Science writer Jim Baggott , author of The Quantum Story (which I just read) and new title Quantum Space (Oxford Univ. Press, 2019), continues to ask tough questions about the nature of the universe, what space is actually composed of, and the existence of time itself.

“Loop Quantum Gravity,” a new contender for the “Theory of Everything” physicists have long sought, zeroes in on the very fabric of spacetime rather than the pursuit of relationships among particles or strings. It deals with the possibility that time may not exist, a conundrum addressed by physicists as “the problem of time.”

LQG suggests that the ultimate essence of space actually is comprised of little loops of gravitational force. Yet Baggott points out that, in following such a formulation to its logical conclusion, “time gets lost in the equations”—as various theories vie to uncover what we know about the universe.

“[Time] has to be reinstated, in effect, as a juxtaposition of different spatial states, i. e., different geometries. So, as the geometry changes, it creates the impression, or illusion, of time,” Baggott concludes.

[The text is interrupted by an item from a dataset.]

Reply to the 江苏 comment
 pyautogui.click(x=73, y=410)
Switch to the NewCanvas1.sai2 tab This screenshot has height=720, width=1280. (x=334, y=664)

Does this bring us any closer, perhaps, to a stab at understanding eternity—a “glimpse” of how all persons and events could be equally present in God’s sight? Of a God who is the unchanging center of the shifting universe?

Certainly it brings to mind the words of Hebrews 4:13 that nothing in all creation is hidden from God’s sight—as well as these lines of Walter Chalmers Smith’s famous hymn:

Immortal, invisible, God only wise,
In light inaccessible hid from our eyes,
Most blessèd, most glorious, the Ancient of Days,
Almighty, victorious, thy great Name we praise.

In worship, the questions and the pondering cease for what we, who still feel as though we dwell in time, would call a “moment.”